> [EXERCISE DESCRIPTION]
In the entries below, the word "dropdown" appears on some lines. Copy each of those lines.

==== DATA PROVIDED

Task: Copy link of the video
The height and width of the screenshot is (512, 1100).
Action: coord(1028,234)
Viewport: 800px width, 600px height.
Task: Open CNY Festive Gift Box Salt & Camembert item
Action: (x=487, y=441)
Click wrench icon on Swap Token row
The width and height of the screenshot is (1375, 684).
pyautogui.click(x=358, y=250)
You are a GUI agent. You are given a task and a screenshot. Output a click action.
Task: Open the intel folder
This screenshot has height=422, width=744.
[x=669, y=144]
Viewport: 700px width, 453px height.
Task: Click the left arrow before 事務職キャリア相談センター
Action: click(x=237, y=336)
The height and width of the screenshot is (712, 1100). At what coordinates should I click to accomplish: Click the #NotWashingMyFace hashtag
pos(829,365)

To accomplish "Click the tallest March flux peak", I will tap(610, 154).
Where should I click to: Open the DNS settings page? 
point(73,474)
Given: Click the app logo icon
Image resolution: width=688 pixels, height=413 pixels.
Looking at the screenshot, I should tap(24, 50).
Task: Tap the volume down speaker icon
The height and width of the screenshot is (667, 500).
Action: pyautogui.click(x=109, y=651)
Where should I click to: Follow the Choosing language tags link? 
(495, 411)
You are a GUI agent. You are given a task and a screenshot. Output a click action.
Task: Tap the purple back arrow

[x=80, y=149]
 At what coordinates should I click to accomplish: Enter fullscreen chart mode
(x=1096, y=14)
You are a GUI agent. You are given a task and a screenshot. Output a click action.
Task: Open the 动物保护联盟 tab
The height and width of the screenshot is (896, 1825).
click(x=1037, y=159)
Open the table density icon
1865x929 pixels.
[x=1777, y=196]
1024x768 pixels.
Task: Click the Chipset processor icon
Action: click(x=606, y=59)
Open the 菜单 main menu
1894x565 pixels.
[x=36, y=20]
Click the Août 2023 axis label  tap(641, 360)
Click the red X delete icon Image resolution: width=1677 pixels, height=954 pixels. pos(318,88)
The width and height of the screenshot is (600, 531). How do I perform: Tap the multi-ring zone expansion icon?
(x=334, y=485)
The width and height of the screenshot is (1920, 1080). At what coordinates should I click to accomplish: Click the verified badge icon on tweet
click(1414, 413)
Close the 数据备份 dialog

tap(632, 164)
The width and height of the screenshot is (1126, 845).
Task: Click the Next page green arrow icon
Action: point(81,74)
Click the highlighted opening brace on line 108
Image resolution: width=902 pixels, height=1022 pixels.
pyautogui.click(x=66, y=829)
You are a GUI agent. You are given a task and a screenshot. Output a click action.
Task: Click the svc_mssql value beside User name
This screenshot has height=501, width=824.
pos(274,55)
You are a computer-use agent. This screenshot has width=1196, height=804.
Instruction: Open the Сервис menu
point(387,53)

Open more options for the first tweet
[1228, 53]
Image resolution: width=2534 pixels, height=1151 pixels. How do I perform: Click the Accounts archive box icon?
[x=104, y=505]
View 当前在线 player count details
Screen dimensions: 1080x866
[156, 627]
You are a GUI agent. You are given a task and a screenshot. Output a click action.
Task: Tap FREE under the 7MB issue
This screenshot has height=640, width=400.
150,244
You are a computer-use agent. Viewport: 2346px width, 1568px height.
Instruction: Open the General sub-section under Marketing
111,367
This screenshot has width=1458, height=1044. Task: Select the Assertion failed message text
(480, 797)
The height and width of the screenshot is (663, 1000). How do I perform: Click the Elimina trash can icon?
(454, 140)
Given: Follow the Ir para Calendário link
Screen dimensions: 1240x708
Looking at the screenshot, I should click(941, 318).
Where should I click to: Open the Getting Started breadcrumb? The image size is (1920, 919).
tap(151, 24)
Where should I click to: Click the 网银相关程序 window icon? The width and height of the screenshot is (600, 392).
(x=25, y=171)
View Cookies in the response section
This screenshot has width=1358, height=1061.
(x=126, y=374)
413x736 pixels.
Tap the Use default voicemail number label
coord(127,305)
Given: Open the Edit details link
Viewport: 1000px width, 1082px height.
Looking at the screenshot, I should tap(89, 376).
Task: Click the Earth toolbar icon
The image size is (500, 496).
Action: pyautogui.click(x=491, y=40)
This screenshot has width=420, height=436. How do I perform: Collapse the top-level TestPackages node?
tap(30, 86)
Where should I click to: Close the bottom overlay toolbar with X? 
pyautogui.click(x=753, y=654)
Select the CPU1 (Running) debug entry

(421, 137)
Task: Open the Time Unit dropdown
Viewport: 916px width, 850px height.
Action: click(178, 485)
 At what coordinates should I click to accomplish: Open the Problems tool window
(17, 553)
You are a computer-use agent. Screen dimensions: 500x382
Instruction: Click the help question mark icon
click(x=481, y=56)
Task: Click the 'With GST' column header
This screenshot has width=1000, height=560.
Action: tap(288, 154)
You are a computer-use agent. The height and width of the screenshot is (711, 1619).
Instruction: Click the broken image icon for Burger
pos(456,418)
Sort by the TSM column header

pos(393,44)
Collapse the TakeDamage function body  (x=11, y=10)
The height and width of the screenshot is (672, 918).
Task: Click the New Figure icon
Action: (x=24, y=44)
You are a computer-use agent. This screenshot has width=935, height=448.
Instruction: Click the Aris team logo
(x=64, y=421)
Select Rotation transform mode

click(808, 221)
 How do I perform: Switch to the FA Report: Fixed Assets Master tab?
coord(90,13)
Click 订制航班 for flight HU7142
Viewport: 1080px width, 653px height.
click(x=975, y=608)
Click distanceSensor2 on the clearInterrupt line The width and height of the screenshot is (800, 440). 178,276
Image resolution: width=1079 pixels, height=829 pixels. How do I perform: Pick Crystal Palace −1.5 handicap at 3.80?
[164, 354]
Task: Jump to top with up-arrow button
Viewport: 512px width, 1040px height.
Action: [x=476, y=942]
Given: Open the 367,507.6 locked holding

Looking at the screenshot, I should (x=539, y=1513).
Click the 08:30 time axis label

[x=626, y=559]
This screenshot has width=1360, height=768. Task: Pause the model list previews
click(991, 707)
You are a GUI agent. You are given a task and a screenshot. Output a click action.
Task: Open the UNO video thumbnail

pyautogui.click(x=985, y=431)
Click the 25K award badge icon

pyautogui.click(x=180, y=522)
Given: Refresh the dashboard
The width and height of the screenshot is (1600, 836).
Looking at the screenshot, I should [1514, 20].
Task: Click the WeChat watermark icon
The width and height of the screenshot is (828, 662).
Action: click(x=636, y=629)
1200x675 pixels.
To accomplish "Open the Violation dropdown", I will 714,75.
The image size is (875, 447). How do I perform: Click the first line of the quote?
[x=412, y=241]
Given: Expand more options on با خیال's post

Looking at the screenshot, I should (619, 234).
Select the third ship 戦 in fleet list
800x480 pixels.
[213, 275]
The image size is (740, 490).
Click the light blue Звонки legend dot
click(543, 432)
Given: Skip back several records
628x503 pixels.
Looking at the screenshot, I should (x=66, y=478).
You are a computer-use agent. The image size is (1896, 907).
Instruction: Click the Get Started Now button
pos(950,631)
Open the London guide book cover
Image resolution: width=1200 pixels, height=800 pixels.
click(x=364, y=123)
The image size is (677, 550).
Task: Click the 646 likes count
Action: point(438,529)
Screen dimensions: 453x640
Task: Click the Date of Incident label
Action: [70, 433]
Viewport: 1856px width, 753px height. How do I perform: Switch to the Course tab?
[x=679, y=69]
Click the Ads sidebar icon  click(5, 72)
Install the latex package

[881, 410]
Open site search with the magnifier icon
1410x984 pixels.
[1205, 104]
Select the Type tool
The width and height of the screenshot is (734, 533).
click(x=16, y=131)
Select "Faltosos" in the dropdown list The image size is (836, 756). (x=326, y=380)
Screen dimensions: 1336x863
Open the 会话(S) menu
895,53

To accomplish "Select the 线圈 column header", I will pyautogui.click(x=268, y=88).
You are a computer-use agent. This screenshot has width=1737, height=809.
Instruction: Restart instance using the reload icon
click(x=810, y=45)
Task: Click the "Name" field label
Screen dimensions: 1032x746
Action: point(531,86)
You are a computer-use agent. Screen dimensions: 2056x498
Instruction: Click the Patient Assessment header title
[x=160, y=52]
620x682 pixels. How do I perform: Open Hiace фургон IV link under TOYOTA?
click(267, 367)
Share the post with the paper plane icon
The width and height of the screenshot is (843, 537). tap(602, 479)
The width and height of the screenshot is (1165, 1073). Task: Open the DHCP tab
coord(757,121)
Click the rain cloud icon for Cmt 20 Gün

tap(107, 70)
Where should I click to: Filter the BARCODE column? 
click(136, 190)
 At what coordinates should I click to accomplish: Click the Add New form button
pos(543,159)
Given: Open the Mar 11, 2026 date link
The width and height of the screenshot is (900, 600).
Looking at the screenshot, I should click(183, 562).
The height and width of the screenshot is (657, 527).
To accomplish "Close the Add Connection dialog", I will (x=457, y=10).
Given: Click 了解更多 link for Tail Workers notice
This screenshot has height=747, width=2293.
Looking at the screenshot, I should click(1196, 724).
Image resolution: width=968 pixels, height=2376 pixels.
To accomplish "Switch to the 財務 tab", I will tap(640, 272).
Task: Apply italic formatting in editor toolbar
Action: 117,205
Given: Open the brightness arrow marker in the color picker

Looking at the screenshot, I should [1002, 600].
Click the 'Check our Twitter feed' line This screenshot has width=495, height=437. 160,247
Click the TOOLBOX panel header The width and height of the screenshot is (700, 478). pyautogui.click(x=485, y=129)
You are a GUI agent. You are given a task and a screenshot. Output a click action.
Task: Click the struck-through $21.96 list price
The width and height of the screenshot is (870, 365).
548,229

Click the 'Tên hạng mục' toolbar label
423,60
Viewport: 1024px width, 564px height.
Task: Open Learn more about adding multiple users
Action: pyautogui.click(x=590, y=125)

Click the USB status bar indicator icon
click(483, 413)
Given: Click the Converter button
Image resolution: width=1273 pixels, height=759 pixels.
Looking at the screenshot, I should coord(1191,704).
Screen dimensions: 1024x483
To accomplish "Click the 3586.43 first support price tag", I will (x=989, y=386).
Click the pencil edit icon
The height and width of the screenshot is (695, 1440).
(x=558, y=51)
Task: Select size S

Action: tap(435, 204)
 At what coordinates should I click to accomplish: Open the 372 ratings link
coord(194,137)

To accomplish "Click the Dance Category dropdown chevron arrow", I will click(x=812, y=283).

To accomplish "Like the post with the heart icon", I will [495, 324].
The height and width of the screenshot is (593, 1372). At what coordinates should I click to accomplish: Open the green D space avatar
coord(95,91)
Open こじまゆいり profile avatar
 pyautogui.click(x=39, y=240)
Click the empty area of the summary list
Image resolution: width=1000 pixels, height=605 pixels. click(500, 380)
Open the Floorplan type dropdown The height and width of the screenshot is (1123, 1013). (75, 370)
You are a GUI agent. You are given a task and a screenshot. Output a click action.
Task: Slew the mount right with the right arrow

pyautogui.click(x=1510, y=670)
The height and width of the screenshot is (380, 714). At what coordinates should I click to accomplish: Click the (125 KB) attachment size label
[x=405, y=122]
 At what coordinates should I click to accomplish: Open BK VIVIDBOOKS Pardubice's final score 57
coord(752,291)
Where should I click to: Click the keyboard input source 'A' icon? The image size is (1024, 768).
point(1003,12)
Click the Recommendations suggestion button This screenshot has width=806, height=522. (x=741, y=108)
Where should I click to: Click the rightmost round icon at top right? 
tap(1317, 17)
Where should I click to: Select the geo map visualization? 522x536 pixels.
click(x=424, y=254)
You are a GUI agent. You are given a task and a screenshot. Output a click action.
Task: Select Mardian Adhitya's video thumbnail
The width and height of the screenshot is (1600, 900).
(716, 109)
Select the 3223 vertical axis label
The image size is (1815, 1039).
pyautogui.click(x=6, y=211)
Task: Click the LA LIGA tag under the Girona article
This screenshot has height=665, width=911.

========

> [RESPONSE FOR THIS EXERCISE]
Task: Open the Time Unit dropdown
To accomplish "Open the Violation dropdown", I will 714,75.
Select "Faltosos" in the dropdown list The image size is (836, 756). (x=326, y=380)
To accomplish "Click the Dance Category dropdown chevron arrow", I will click(x=812, y=283).
Open the Floorplan type dropdown The height and width of the screenshot is (1123, 1013). (75, 370)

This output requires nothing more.